Kim, Gill, Song, Chu, Park, Lee, Shin, Cho, and Roh: Annual Fluctuation in Chigger Mite Populations and Orientia Tsutsugamushi Infections in Scrub Typhus Endemic Regions of South Korea

Abstract

ObjectivesChigger mites are vectors for scrub typhus. This study evaluated the annual fluctuations in chigger mite populations and Orientia tsutsugamushi infections in South Korea.

MethodsDuring 2006 and 2007, chigger mites were collected monthly from wild rodents in 4 scrub typhus endemic regions of South Korea. The chigger mites were classified based on morphological characteristics, and analyzed using nested PCR for the detection of Orientia tsutsugamushi.

ResultsDuring the surveillance period, the overall trapping rate for wild rodents was 10.8%. In total, 17,457 chigger mites (representing 5 genera and 15 species) were collected, and the average chigger index (representing the number of chigger mites per rodent), was 31.7. The monthly chigger index was consistently high (> 30) in Spring (March to April) and Autumn (October to November). The mite species included Leptotrombidium pallidum (43.5%), L. orientale (18.9%), L. scutellare (18.1%), L. palpale (10.6%), and L. zetum (3.6%). L. scutellare and L. palpale populations, were relatively higher in Autumn. Monthly O. tsutsugamushi infection rates in wild rodents (average: 4.8%) and chigger mites (average: 0.7%) peaked in Spring and Autumn.

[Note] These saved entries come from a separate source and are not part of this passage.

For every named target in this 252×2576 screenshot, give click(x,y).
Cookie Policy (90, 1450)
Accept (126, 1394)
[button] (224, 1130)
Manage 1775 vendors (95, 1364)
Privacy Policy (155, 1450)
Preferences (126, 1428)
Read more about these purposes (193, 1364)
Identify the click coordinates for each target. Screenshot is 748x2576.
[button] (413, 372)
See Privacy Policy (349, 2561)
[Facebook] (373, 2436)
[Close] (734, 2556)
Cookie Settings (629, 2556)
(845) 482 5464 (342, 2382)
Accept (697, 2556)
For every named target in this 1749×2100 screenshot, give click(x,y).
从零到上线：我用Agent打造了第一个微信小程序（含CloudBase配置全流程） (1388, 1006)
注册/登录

ConclusionThe findings demonstrated a bimodal pattern of the incidence of O. tsutsugamushi infections. Higher infection rates were observed in both wild rodents and chigger mites, in Spring and Autumn. However, this did not reflect the unimodal incidence of scrub typhus in Autumn. Further studies are needed to identify factors, such as human behavior and harvesting in Autumn that may explain this discordance.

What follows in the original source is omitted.